Il modo del lavoro oggi
I lavoratori sono un patrimonio per l’azienda: gli imprenditori oggi ci credono veramente?
La precarizzazione dell’impiego giovanile pone seri quesiti, tra cui l’impatto sociale di questa prassi
Di Nibbio


Ci credono veramente gli imprenditori al fatto che la vera ricchezza di un’azienda è rappresentata dalla qualità delle persone che vi lavorano? Nel gergo social-laburistico corrente si sublima il concetto con l’espressione ”risorse umane”, ennesimo recupero dall’inglese per dimostrare cultura ed ampiezza di visione: fa parte dei comportamenti reali nelle imprese o è merce da sbandierare nei convegni pubblici?

La realtà del mondo del lavoro, (più significativamente di quel settore terziario che rappresenta, come non smette mai di ricordarci, il 70% del prodotto interno lordo, ma anche nei comparti produttivi) è segnata da un accentuarsi della precarizzazione dell’impiego giovanile, con periodiche rotazioni di dipendenti con contratti a tempo determinato sulla stessa posizione di lavoro.

C’è materia per riflettere, sotto diversi profili.

Il primo appartiene alla struttura stessa della nostra economia, soprattutto quella industriale. Le ragioni che spingono l’imprenditore ad utilizzare strutturalmente lavoro precario sono la ricerca di flessibilità nell’organico e di riduzione dei costi. Non vogliamo pensare che vi sia anche, tra i motivi, l’idea di poster gestire i rapporti sindacali in posizione di maggiore forza. Flessibilità, allora: ma è un vero problema oggi, con gli strumenti legislativi e contrattuali che esistono in Italia? Riduzione dei costi: stiamo ancora peggio, perché – a parte il risibile risparmio reale – è segno di una politica aziendale che ormai è assolutamente perdente, e cioè la ricerca della maggiore competitività attraverso il minor costo dei fattori e non attraverso innovazioni tecnologiche o gestionali. Politica che sarà vincente quando il costo del lavoro italiano e quel cinese o indiano saranno alla pari, sempre che nel frattempo non nasca in qualche parte del mondo un’altra “tigre”, magari in Asia o nell’America del Sud.

Un secondo riguarda ancora la struttura industriale, ma anche quella commerciale, bancaria, assicurativa: stiamo creando una legione di despecializzati, di gente che cambia lavoro ogni anno. Anche qua la domanda che ci si deve necessariamente porre in termini strategici è con quali forze intellettuali e tecnico-operative si intende costruire un futuro. Corriamo il rischio di bruciare le forze vitali di una mezza generazione che abbiamo spinto ad accedere a più alti titoli di studio, che perde gli anni più creativi a girare tra varie posizioni lavorative, che non potrà dare il supporto necessario ad un’auspicata ripresa.

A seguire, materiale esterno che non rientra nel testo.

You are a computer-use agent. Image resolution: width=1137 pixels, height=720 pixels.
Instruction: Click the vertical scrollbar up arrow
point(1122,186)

Il terzo aspetto, drammatico, è il disagio giovanile che ne deriva. Disagio di giovani che hanno voglia di lavorare, cui non riusciamo a dare prospettive. Sia ben chiaro: nessuno può pensare di ritornare alle rigidità delle forme di lavoro che hanno ingessato le imprese per decenni. Peraltro l’utilizzo esasperato di forme di flessibilità si rivela negativo per la qualità degli organici aziendali. Occorre ripensare agli strumenti con obiettivi di partecipazione e di produttività.